A particularly interesting case is the oxygen molecule, $O_2$ . In completing the molecular orbital energy level diagram for oxygen, we discover that we must decide whether to pair the last two electrons in the same ${\mathrm{2p\pi }}^{\mathrm{*}}$ orbital, or whether they should be separated into different ${\mathrm{2p\pi }}^{\mathrm{*}}$ orbitals. To determine which, we note that oxygen molecules are paramagnetic, meaning that they are strongly attracted to a magnetic field. To account for this paramagnetism, we recall that electron spin is a magnetic property. In most molecules, all electrons are paired, so for each “spin up” electron there is a “spin down” electron and their magnetic fields cancel out. When all electrons are paired, the molecule is diamagnetic meaning that it responds only weakly to a magnetic field.
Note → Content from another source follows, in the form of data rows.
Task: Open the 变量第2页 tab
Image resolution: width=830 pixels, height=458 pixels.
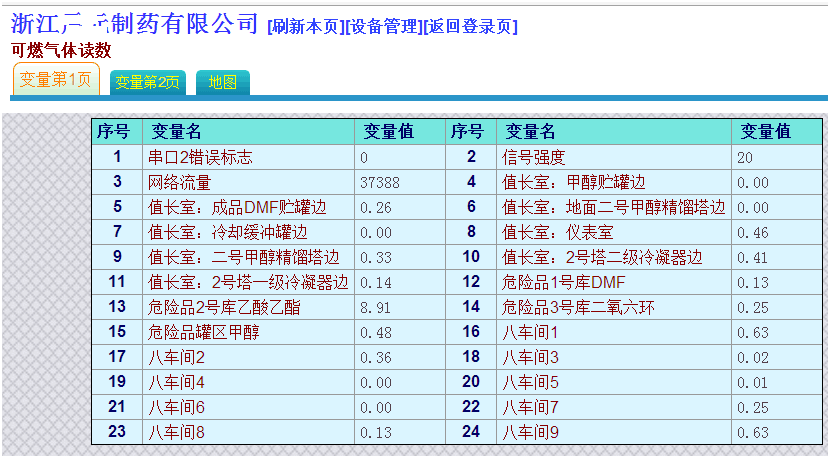Action: pos(147,82)
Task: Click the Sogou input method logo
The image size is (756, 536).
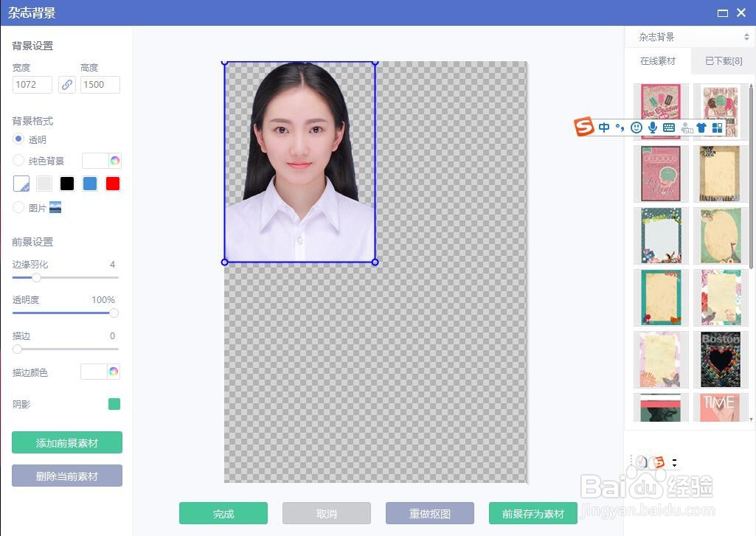Action: [x=583, y=127]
If the electrons are not paired, they can adopt the same spin in the presence of a magnetic field. This accounts for the attraction of the paramagnetic molecule to the magnetic field. Therefore, for a molecule to be paramagnetic, it must have unpaired electrons. The correct molecular orbital energy level diagram for an $O_2$ molecule is shown in Fig. 7.
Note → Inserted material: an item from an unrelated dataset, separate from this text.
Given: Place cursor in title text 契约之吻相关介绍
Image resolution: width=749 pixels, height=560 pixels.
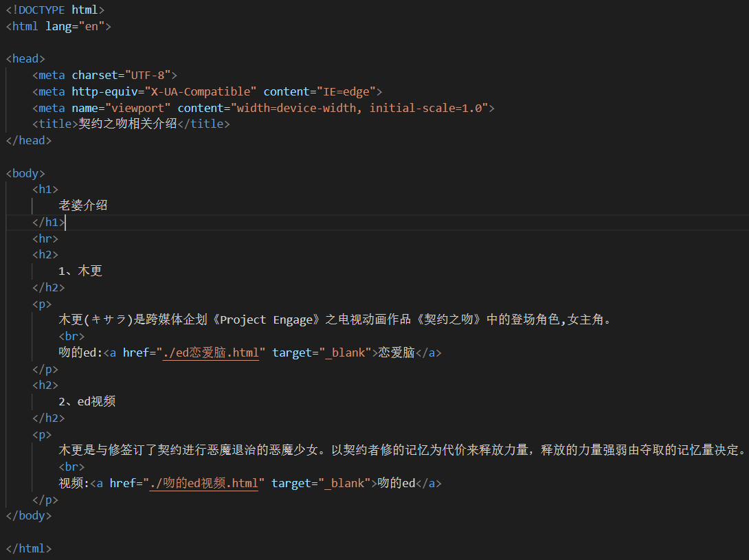Looking at the screenshot, I should pos(128,124).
In comparing these three diatomic molecules, we recall that $N_2$ has the strongest bond, followed by $O_2$ and $F_2$ . We have previously accounted for this comparison with Lewis structures, showing that $N_2$ is a triple bond, $O_2$ is a double bond, and $F_2$ is a single bond. The molecular orbital energy level diagrams in Figs. 5 to 7 cast a new light on this analysis. Note that, in each case, the number of bonding electrons in these molecules is eight. The difference in bonding is entirely due to the number of antibonding electrons: 2 for $N_2$ , 4 for $O_2$ , and six for $F_2$ . Thus, the strength of a bond must be related to the relative numbers of bonding and antibonding electrons in the molecule. Therefore, we now define the bond order as

$\text{Bond}\text{Order}=\frac{1}{2}\left(\text{\# bonding electrons}-\text{\# antibonding electrons}\right)$

Note that, defined this way, the bond order for $N_2$ is 3, for $O_2$ is 2, and for $F_2$ is 1, which agrees with our conclusions from Lewis structures. We conclude that we can predict the relative strengths of bonds by comparing bond orders.
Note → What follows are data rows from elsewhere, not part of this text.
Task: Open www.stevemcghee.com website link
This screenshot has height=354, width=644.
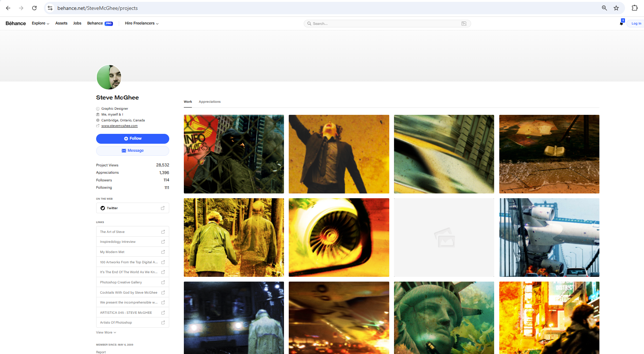Action: 120,126
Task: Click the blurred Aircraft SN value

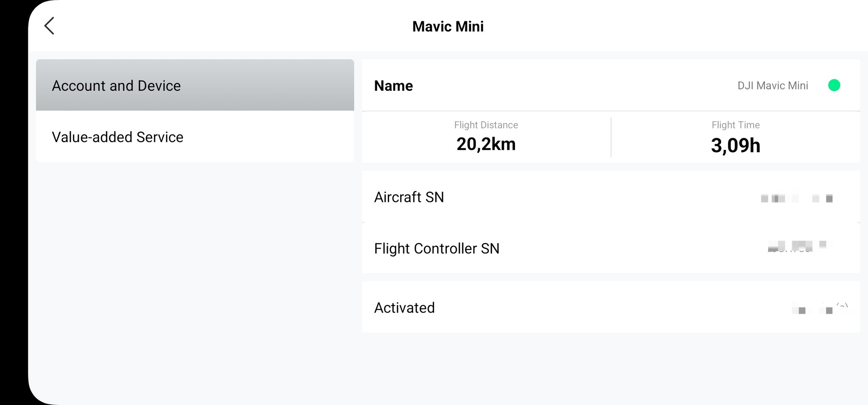Action: (x=797, y=198)
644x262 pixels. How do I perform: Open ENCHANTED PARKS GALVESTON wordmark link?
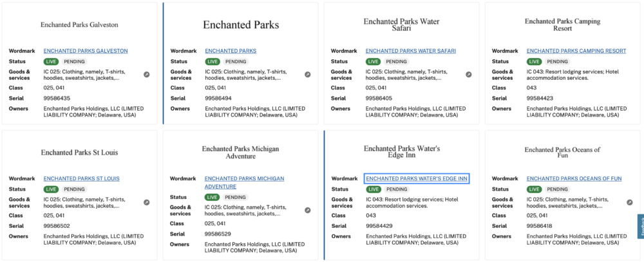(86, 51)
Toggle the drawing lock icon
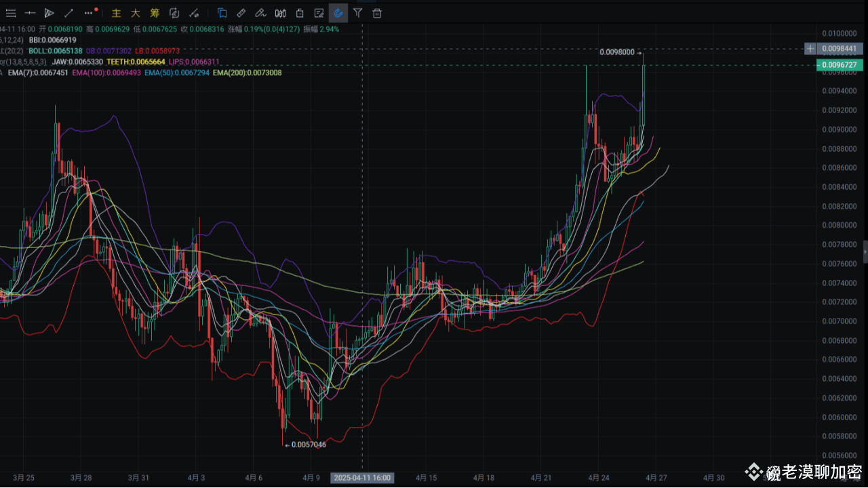 299,13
Review and discussion questions

• Why does an electron shared by two nuclei have a lower potential energy than an electron on a single atom? Why does an electron shared by two nuclei have a lower kinetic energy than an electron on a single atom? How does this sharing result in a stable molecule? How can this affect be measured experimentally?
• Explain why the bond in an $H_2$ molecule is almost twice as strong as the bond in the $H_2^{+}$ ion. Explain why the $H_2$ bond is less than twice as strong as the $H_2^{+}$ bond.
• ${\mathrm{Be}}_2$ is not a stable molecule. What information can we determine from this observation about the energies of molecular orbitals?
• Less energy is required to remove an electron from an $F_2$ molecule than to remove an electron from an F atom. Therefore, the energy of that electron is higher in the molecule than in the atom. Explain why, nevertheless, $F_2$ is a stable molecule, i.e., the energy of an $F_2$ molecule is less than the energy of two F atoms.
• Why do the orbitals of an atom "hybridize" when forming a bond?
• Calculate the bond orders of the following molecules and predict which molecule in each pair has the stronger bond:
  • $C_2$ or $C_2^{+}$
  • $B_2$ or $B_2^{+}$
  • $F_2$ or $F_2^{-}$
  • $O_2$ or $O_2^{+}$
• Which of the following diatomic molecules are paramagnetic: CO, ${\mathrm{Cl}}_2$ , NO, $N_2$ ?
• $B_2$ is observed to be paramagnetic. Using this information, draw an appropriate molecular orbital energy level diagram for $B_2$ .